→ WHAT THE EXERCISE ASKS: Which lines of the entries contain the string "computer"? Please find them and copy them.

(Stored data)
┄┄┄┄┄┄┄┄┄┄┄┄┄┄┄┄┄┄┄┄

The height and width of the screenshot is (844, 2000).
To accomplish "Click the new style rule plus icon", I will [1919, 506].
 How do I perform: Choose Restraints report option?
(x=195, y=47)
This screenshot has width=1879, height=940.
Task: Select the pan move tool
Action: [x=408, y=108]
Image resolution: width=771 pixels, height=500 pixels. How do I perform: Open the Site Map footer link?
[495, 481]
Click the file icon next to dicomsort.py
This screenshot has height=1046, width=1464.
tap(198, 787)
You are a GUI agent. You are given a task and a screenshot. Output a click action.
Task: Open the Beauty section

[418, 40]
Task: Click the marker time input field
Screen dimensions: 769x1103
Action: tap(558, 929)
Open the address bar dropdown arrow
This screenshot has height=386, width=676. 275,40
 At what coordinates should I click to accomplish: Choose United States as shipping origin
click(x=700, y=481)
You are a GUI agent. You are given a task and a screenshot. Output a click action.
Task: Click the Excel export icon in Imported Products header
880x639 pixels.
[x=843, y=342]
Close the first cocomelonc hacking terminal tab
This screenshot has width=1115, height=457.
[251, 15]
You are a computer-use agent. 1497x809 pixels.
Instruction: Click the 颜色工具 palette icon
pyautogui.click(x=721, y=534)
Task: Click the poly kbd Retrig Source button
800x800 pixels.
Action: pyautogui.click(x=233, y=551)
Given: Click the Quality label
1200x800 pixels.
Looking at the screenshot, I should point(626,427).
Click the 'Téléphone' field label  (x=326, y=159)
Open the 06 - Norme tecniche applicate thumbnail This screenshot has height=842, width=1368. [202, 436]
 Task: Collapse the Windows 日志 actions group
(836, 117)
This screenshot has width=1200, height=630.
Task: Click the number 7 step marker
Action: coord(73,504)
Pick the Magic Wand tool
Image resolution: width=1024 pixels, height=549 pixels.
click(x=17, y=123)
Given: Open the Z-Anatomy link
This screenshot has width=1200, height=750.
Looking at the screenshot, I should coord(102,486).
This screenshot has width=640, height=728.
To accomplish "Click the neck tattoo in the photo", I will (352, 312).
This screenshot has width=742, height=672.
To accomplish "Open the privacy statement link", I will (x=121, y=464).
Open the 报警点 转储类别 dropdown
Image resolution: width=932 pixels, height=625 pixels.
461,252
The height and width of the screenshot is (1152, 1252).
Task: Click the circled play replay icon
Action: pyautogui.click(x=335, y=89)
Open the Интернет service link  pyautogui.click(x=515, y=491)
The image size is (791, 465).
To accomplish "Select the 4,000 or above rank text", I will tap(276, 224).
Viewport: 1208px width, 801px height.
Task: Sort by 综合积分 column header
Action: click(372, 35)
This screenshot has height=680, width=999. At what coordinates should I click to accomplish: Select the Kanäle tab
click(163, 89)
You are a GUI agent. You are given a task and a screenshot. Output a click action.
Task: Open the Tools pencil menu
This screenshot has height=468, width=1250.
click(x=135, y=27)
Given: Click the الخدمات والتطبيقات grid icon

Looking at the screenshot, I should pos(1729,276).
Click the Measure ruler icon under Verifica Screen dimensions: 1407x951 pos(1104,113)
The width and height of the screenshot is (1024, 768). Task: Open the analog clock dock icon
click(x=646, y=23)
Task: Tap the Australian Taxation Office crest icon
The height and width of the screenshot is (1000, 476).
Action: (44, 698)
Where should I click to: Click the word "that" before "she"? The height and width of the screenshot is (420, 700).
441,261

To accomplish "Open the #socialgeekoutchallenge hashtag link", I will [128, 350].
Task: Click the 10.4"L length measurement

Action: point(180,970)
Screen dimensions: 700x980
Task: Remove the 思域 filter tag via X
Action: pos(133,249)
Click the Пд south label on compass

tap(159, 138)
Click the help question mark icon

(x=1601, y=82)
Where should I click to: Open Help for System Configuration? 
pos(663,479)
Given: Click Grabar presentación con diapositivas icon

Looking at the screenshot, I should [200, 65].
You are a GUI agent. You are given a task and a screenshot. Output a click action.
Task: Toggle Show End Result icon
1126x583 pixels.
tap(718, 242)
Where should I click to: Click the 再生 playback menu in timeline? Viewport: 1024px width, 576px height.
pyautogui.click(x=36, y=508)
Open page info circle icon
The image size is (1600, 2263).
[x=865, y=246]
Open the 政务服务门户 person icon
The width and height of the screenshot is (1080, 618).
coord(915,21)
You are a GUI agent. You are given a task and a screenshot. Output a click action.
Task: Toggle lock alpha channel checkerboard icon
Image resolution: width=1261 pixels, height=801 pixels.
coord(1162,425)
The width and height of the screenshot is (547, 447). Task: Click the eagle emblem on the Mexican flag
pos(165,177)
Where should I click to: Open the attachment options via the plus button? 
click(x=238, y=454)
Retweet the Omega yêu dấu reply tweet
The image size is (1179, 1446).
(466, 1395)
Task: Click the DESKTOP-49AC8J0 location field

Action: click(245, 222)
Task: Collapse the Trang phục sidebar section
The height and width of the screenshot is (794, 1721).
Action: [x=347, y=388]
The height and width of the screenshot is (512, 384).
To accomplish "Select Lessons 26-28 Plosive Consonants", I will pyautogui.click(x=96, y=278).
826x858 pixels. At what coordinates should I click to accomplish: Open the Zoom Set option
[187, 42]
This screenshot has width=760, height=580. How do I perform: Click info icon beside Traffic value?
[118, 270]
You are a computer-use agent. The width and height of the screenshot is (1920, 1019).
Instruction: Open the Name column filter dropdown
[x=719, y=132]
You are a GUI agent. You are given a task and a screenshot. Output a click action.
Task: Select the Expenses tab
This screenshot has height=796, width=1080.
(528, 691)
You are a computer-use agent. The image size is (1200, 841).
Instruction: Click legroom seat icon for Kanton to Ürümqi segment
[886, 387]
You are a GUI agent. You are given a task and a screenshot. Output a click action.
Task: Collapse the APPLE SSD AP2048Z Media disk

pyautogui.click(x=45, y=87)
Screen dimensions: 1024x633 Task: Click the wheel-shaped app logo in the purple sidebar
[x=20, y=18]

┄┄┄┄┄┄┄┄┄┄┄┄┄┄┄┄┄┄┄┄

→ RESULT:
You are a computer-use agent. 1497x809 pixels.
You are a computer-use agent. The width and height of the screenshot is (1920, 1019).
You are a computer-use agent. The image size is (1200, 841).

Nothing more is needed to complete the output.